What is the difference between Access Reviews and Privileged Identity Management (PIM)?

Access Reviews are for periodic recertification of existing access (e.g., quarterly review of group membership). PIM is for just-in-time activation of privileged roles (e.g., requesting Global Admin for 1 hour). Access Reviews ensure ongoing need; PIM reduces standing access. Both are part of Identity Governance but serve different purposes. On the exam, if the question mentions 'periodic certification' or 'recertification,' it's Access Reviews. If it mentions 'activation' or 'approval to elevate,' it's PIM.

Can Access Reviews automatically remove access if a reviewer doesn't respond?

Yes, but only if auto-apply is enabled. By default, auto-apply is disabled. If auto-apply is enabled, any user whose access is 'Denied' or 'Not reviewed' will have their access removed automatically when the review ends. If auto-apply is disabled, an administrator must manually apply the decisions. The exam often tests that auto-apply is off by default, so non-response does not automatically remove access.

What types of resources can be reviewed with Access Reviews?

Access Reviews can review three types of resources: Azure AD roles (e.g., Global Administrator), Azure AD groups (including security groups and Microsoft 365 groups), and enterprise applications (application assignments). They cannot directly review SharePoint site permissions, Exchange mailboxes, or other non-Azure AD resources. For SharePoint, you would review the group that grants access to the site.

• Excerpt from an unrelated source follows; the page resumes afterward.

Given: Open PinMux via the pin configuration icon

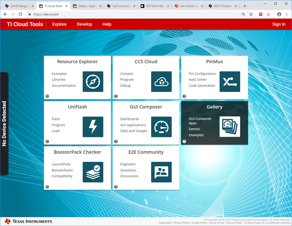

Who can be a reviewer in an Access Review?

Reviewers can be: group owners (for group reviews), selected users or groups (e.g., a security team), the manager of each user (dynamically determined), or the users themselves (self-review). You can also assign fallback reviewers. Reviewers do not need to be administrators. Guest users can be reviewers if assigned.

How long does an Access Review last by default?

The default review duration is 30 days. You can configure it from 1 to 180 days. The default reminder interval is 7 days. The exam may ask for the default duration, so remember 30 days.

What happens to a user's access if a reviewer selects 'Deny'?

If auto-apply is enabled, the user's access is removed automatically when the review ends. If auto-apply is disabled, the decision is recorded but not applied until an administrator manually applies the results. Until then, the user retains access.

Can Access Reviews be used for guest users?

Yes. You can scope a review to include only guest users (e.g., 'Guest users only' for a group). Guest users can also be assigned as reviewers if they are selected as reviewers. Self-review is often used for guests to confirm they still need access.